Packer: 1.4.1: Amazon-EBS builder fails while copying encrypted AMI with meaningless error message if KMS key provided is invalid

Created on 22 May 2019 · 23Comments · Source: hashicorp/packer

After updating from 1.4.0 to 1.4.1 the Amazon-EBS builder fails reproducably when it tries to copy/encrypt the resulting AMI:

amazon-ebs: Creating encrypted copy in build region: us-east-1
amazon-ebs: Waiting for all copies to complete...
amazon-ebs: 1 error(s) occurred:
==> amazon-ebs:
==> amazon-ebs: * Error waiting for AMI (ami-078d087247324ef86) in region (us-east-1): ResourceNotReady: failed waiting for successful resource state

Downgrading back to 1.4.0 solves the problem.

buildeamazon regression

Source

dhs-rec

👍2

All 23 comments

Can you please share

Debug log output from PACKER_LOG=1 packer build template.json.
Please paste this in a gist https://gist.github.com
The _simplest example template and scripts_ needed to reproduce the bug.
Include these in your gist https://gist.github.com

SwampDragons on 22 May 2019

Template: https://gist.github.com/dhs-rec/7084aa659a3fb77572299d02a209b5ff
Log: https://gist.github.com/dhs-rec/34f393ed7ec1fe0d25531cfe446e6007

It might be related to the kms_key_id setting. If I omit that to use the default key it works. However, this worked fine with 1.4.0.

dhs-rec on 23 May 2019

Hey @SwampDragons / @dhs-rec,

same issue with Packer 1.4.2

Looks like the kms_key_id field is not working since Packer Version > 1.4.0.
You will need to provide the region_kms_key_ids + ami_regions + region option to make it work.

Broken config

Works for Packer <= 1.4.0

AWS_DEFAULT_REGION=eu-central-1

"encrypt_boot": true,
"kms_key_id": "{{ user `kms_key` }}"

same error for

"encrypt_boot": true,
"region": "eu-central-1",
"ami_regions": [ "eu-central-1" ],
"kms_key_id": "{{ user `kms_key` }}",

All will fail. Also the State Reason of the AMI will be Copy image failed with an internal error.

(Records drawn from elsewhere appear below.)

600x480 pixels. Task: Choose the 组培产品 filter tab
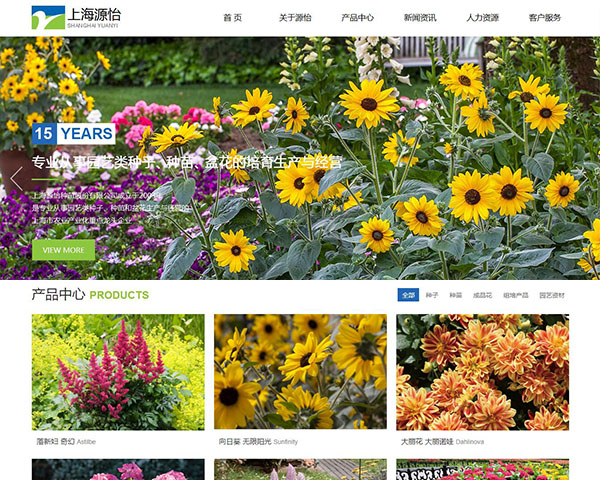(514, 295)
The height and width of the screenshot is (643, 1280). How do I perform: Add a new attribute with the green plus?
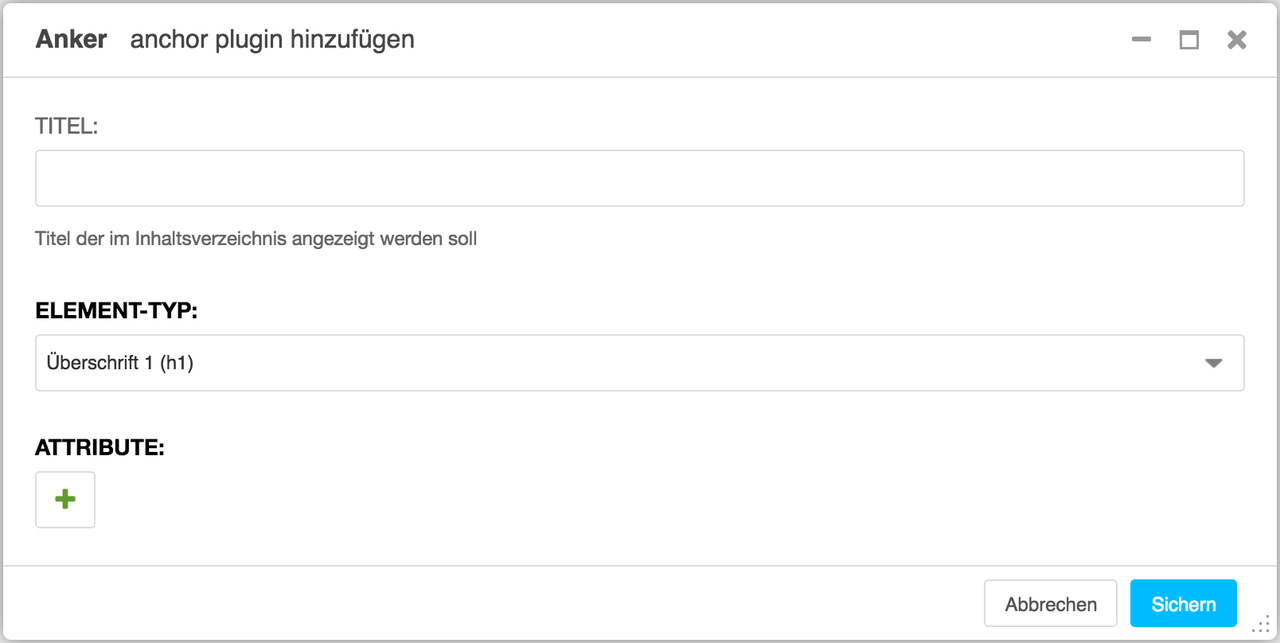point(65,500)
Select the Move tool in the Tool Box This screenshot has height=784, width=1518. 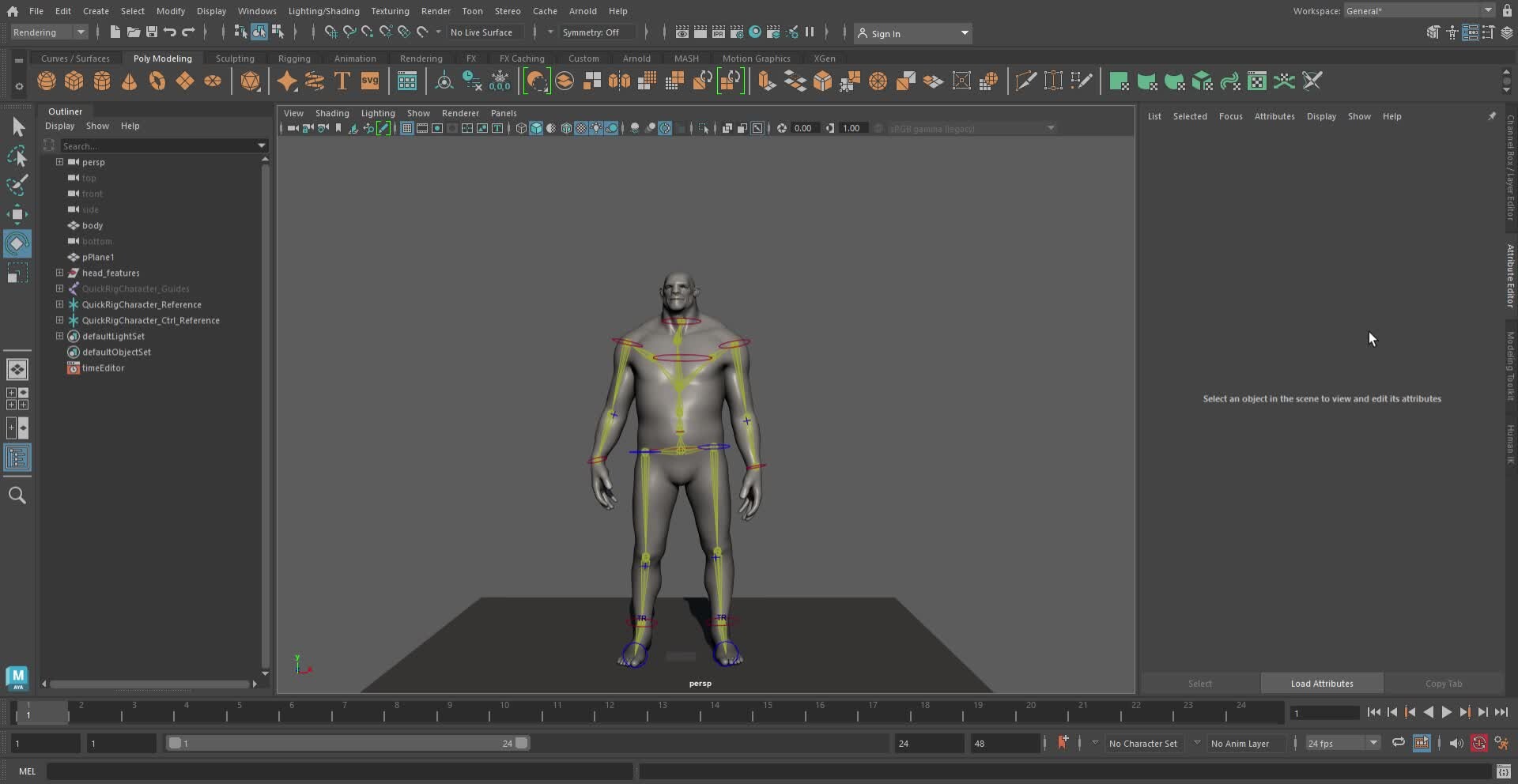18,214
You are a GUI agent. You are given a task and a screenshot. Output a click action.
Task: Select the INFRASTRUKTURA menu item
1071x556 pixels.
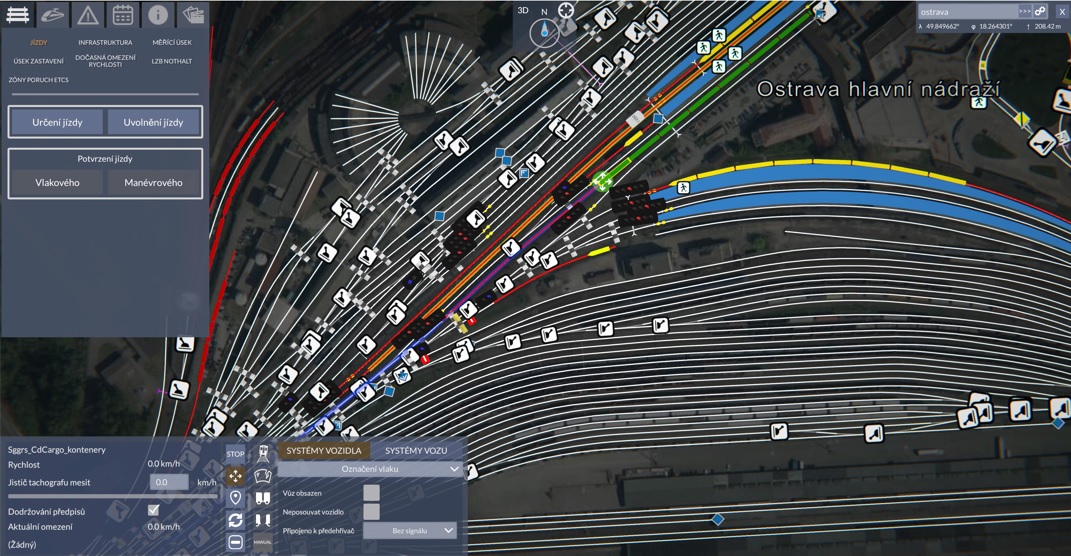point(105,42)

==> amazon-ebs: Waiting for the instance to stop...
==> amazon-ebs: Creating AMI dI0wyoo from instance i-0e6626ac4c2dd7464
    amazon-ebs: AMI: ami-0412ca842b62553fa
==> amazon-ebs: Waiting for AMI to become ready...
==> amazon-ebs: Copying/Encrypting AMI (ami-0412ca842b62553fa) to other regions...
    amazon-ebs: Copying to: eu-central-1
    amazon-ebs: Waiting for all copies to complete...
==> amazon-ebs: 1 error(s) occurred:
==> amazon-ebs: 
==> amazon-ebs: * Error waiting for AMI (ami-0cb2b7d3600f4e652) in region (eu-central-1): ResourceNotReady: failed waiting for successful resource state

Broken and buggy

AWS_DEFAULT_REGION=eu-central-1

"encrypt_boot": true,
"kms_key_id": "{{ user `kms_key` }}",
"ami_regions": [ "eu-central-1" ]

Here you will end up with 2 broken images.

==> amazon-ebs: Waiting for the instance to stop...
==> amazon-ebs: Creating AMI eSPnMS3 from instance i-0d9b3a802d9d71ce0
    amazon-ebs: AMI: ami-0841f5532986aaad7
==> amazon-ebs: Waiting for AMI to become ready...
==> amazon-ebs: Copying/Encrypting AMI (ami-0841f5532986aaad7) to other regions...
    amazon-ebs: Copying to: eu-central-1
    amazon-ebs: Copying to: eu-central-1
    amazon-ebs: Waiting for all copies to complete...
==> amazon-ebs: 2 error(s) occurred:
==> amazon-ebs: 
==> amazon-ebs: * Error waiting for AMI (ami-0a4bcac577bdd2204) in region (eu-central-1): ResourceNotReady: failed waiting for successful resource state
==> amazon-ebs: * Error waiting for AMI (ami-0a8513872d4bdfeb8) in region (eu-central-1): ResourceNotReady: failed waiting for successful resource state

Working but buggy

AWS_DEFAULT_REGION=eu-central-1

"encrypt_boot": true,
"ami_regions": [ "eu-central-1" ],
"region_kms_key_ids":
{
  "eu-central-1": "{{ user `kms_key` }}"
}

AMI is copied to the region twice. Only one AMI will be tagged

==> amazon-ebs: Waiting for the instance to stop...
==> amazon-ebs: Creating AMI H2K6CvC from instance i-02adcfbd74204ac86
    amazon-ebs: AMI: ami-0fa8c2bc9e5b1aece
==> amazon-ebs: Waiting for AMI to become ready...
==> amazon-ebs: Copying/Encrypting AMI (ami-0fa8c2bc9e5b1aece) to other regions...
    amazon-ebs: Copying to: eu-central-1
    amazon-ebs: Copying to: eu-central-1
    amazon-ebs: Waiting for all copies to complete...
==> amazon-ebs: Modifying attributes on AMI (ami-078a0c880621cb546)...

Working

AWS_DEFAULT_REGION=eu-central-1

"encrypt_boot": true,
"region": "eu-central-1",
"ami_regions": [ "eu-central-1" ],
"region_kms_key_ids":
{
  "eu-central-1": "{{ user `kms_key` }}"
}

Everything is fine, AMIs are tagged, works as expected.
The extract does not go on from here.